Sloan: (shaking his head) Jesus, son. How did you guys know what plays to run?
KK: Plays?
Sloan: OK, let me try to make this a little bit easier for you, how did you know what to do on the floor?
KK: Well, up until about a year ago, I'd just stand out there on the floor and wait for Iverson to pass me the ball.
Sloan: And since then?
KK: Well, since we, err, I mean they, got Miller, I'd just run around and try not to get hit in the face with a pass.
Sloan: And the rest of the team? What did they do?
KK: Well, it kinda depends on who was on the floor.
Sloan: Care to elaborate?
KK: Well, if Reggie Evans is on the floor, then the other four guys basically play keep away from him. It sucks to be out there with him, it's like playing 4 on 6. Same thing with Rodney Carney.
Sloan: Hold on son. Those guys both start. You're telling me the offensive philosophy Maurice Cheeks is following involves keeping the ball away from two starters at all times?
KK: Heck no. He runs plays for them. You didn't ask what Cheeks told us to do, you asked us what we did out there.
Sloan: Son, I'm not following you here. Are you telling me there was systematic insubordination in Philadelphia?
KK: I don't really know what insomboredomenation is, but we'd basically just pretend to try to get the ball to them, then swing the ball to the other side of the floor.
Sloan: God, I have to get a job coaching in the East. OK, let's take another angle. What type of defense gave you guys the most trouble.

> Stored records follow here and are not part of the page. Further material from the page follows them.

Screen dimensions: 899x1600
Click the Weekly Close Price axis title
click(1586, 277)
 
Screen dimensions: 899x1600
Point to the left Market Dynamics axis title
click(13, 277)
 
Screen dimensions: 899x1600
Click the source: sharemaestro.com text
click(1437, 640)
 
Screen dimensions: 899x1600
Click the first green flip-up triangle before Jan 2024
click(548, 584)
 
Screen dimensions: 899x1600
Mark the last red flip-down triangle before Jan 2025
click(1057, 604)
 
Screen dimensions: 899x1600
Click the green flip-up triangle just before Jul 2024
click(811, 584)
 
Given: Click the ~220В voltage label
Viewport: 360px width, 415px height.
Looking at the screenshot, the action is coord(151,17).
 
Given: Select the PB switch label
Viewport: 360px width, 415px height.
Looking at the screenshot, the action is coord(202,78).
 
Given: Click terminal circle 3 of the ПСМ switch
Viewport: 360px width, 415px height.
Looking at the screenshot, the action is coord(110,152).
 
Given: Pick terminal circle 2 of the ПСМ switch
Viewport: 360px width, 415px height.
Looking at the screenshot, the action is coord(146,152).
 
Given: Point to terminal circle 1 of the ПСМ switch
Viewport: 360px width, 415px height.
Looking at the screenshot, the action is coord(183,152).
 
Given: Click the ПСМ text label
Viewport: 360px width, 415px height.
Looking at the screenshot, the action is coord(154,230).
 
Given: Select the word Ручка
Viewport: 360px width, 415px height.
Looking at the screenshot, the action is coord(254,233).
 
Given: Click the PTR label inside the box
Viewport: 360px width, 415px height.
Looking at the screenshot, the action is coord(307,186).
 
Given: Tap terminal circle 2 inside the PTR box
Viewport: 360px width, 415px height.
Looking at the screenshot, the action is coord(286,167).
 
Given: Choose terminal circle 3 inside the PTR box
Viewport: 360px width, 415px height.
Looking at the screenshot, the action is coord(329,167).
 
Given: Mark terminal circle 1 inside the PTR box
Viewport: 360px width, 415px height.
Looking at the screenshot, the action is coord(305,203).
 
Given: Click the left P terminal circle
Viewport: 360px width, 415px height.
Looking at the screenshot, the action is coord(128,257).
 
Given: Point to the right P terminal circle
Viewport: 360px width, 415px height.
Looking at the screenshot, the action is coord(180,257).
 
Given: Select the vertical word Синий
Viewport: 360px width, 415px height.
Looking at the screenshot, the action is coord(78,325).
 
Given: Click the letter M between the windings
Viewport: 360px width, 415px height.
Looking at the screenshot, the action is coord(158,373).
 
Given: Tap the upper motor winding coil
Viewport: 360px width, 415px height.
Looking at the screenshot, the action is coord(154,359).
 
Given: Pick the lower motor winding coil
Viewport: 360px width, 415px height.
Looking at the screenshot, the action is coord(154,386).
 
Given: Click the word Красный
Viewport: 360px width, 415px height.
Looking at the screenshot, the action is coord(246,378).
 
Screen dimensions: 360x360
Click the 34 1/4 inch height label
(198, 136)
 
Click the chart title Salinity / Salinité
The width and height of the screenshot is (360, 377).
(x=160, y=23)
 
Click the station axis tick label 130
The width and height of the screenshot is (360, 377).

KK: Have you ever heard of the triangle and two defense.
Sloan: Of course.
KK: Well, they sorta played that defense, but the reverse. They just wouldn't guard Carney or Evans, their men would double the guys who could actually score once in a while.
Sloan: How the hell did you guys ever score?
KK: Oh, once those guys are out of the game, it was really easy to score. Miller and Iguodala can fit a pass in anywhere, and they just take turns taking over the game. When they get tired, Lou Williams comes in and lights it up. The key was to only be down by 10 or so points by the time Evans and Carney sat down. 10 points is nothing for the rest of the team. Of course, then they'd dig another hole for us at the beginning of the third, but Mo almost never plays them in the fourth, so sometimes we could pull it out in the end.
Sloan: So you're saying the best thing we can do is make sure Evans and Carney don't get into foul trouble?
KK: Well, yeah. That and start me. I mean, Carney will be "guarding" me, so I'll be wide open, like taking candy from a baby. Just play me when Carney is in there and this one's a lock!
Sloan: Kid, you've got a lot to learn. We're done here.
KK: Awesome, hey what's the nightlife like in Salt Lake City? Any strip clubs near the arena?
AK47: кретин.

The Sixers face the Jazz and their old friend Kyle tonight. They're looking to go 3-1 on their current 6-game left-coast swing. For Jazz coverage, check out The Salt Lake Tribune. (Jesus, I couldn't find one active, independent Jazz blog. That's just sad). Tip-off is 9:00 p.m.